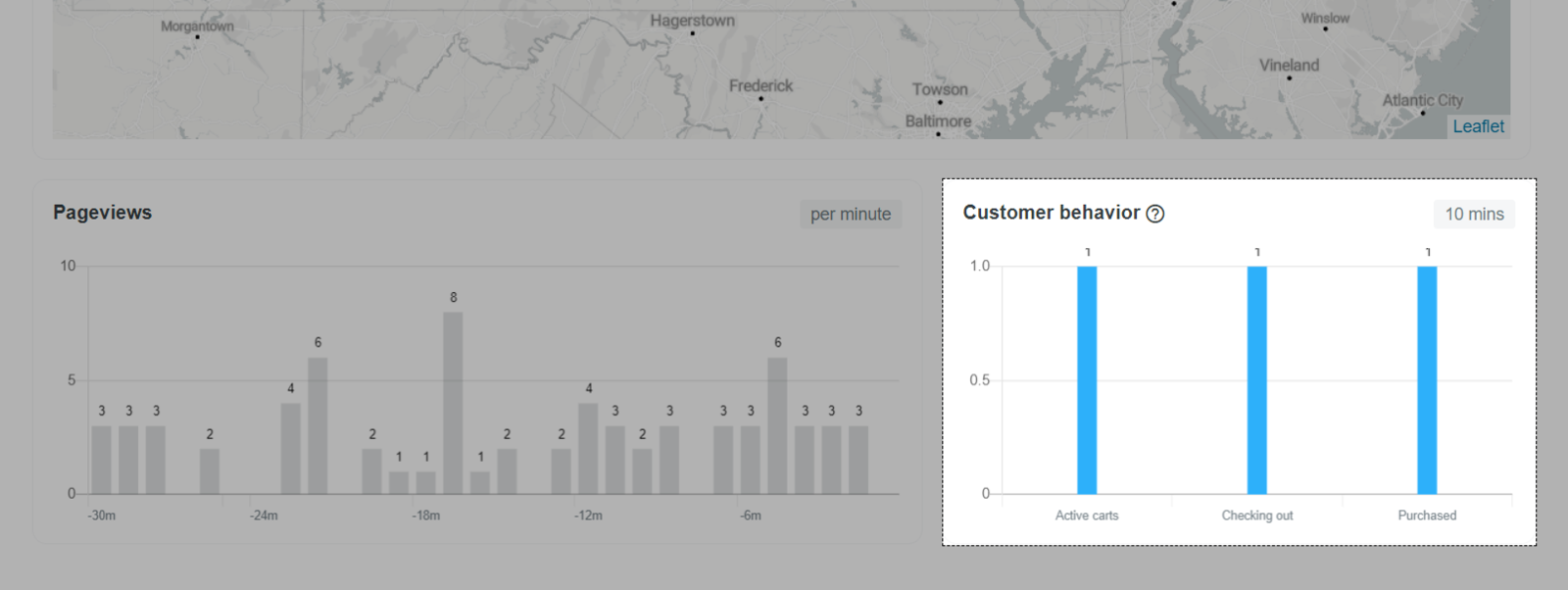Click the tallest Pageviews bar labeled 8
The width and height of the screenshot is (1568, 590).
click(453, 402)
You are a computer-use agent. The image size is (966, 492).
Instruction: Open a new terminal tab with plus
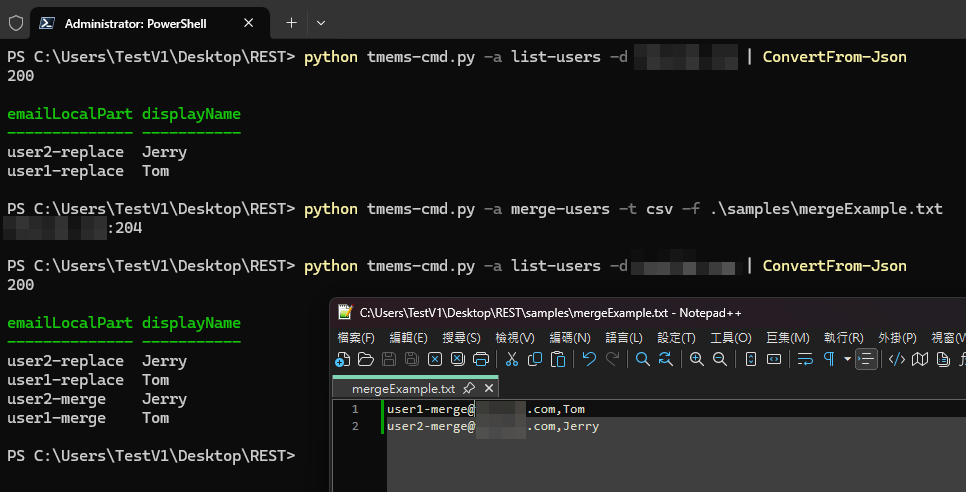pyautogui.click(x=291, y=22)
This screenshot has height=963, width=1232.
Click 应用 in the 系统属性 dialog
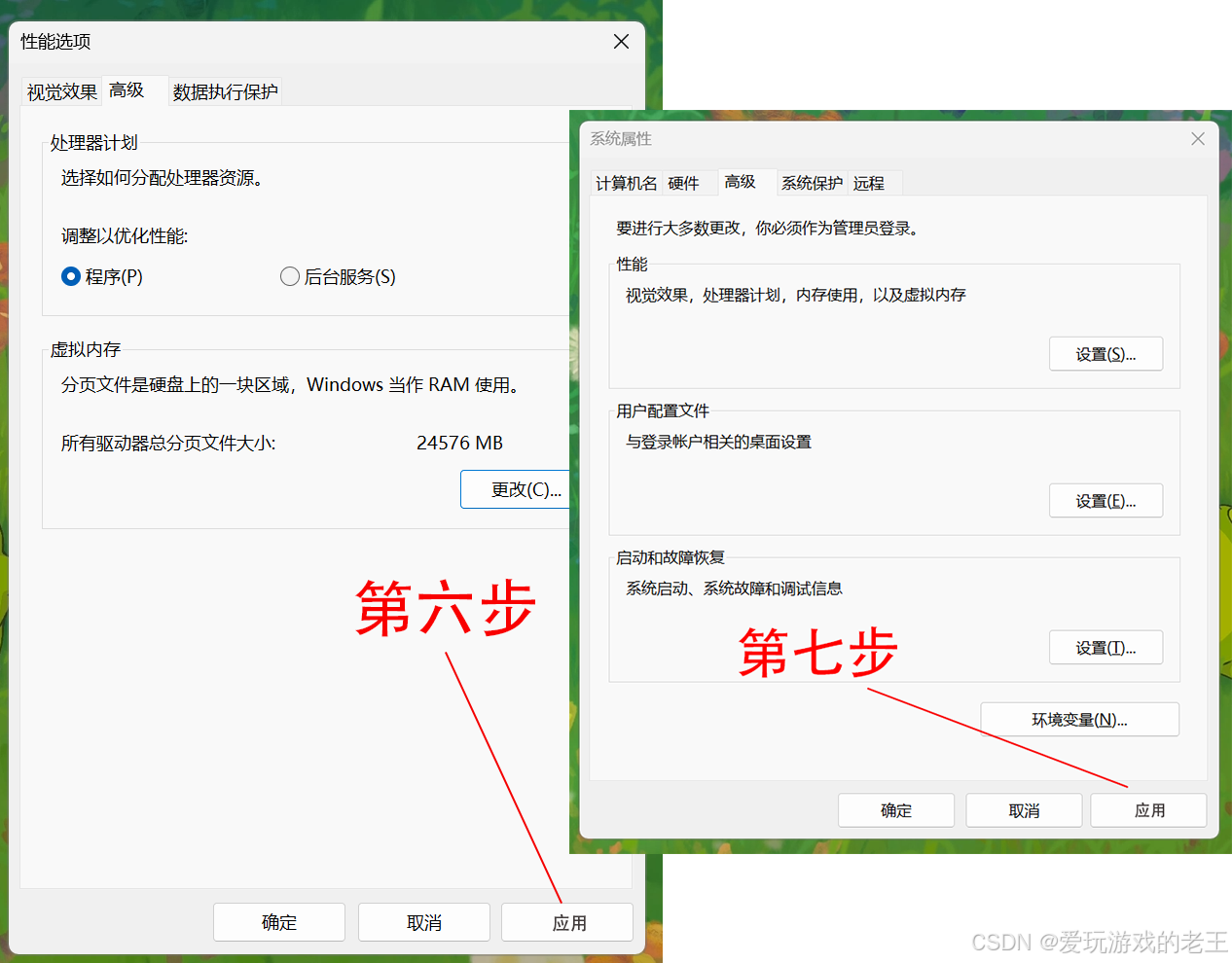tap(1148, 809)
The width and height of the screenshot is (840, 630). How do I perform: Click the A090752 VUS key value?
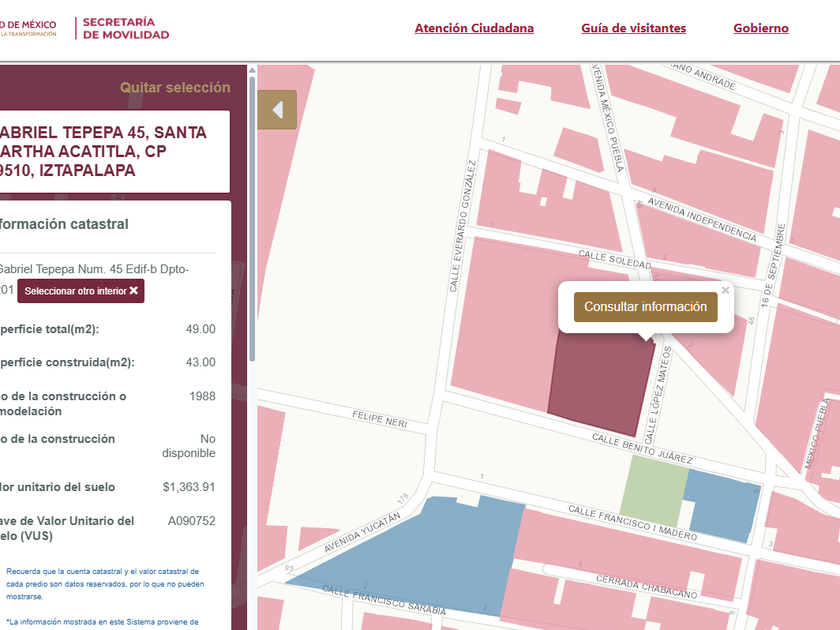tap(191, 521)
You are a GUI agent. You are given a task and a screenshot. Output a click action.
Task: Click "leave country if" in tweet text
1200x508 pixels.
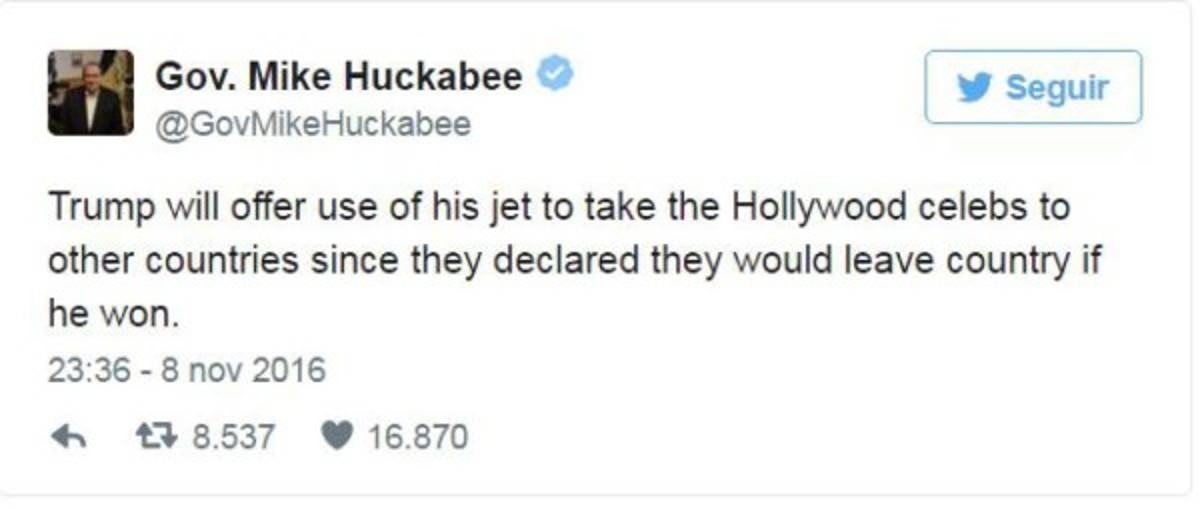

#### EXERCISE DESCRIPTION
Copy the data verbatim, from the line that contains "This screenshot has height=963, width=1232." through the end of the data, inclusive, and leave out the pictures.

#### REPLY TO THE TASK
This screenshot has height=963, width=1232.
Click 应用 in the 系统属性 dialog
tap(1148, 809)
The width and height of the screenshot is (840, 630). How do I perform: Click the A090752 VUS key value?
tap(191, 521)
You are a GUI agent. You are given a task and a screenshot. Output a click action.
Task: Click "leave country if" in tweet text
1200x508 pixels.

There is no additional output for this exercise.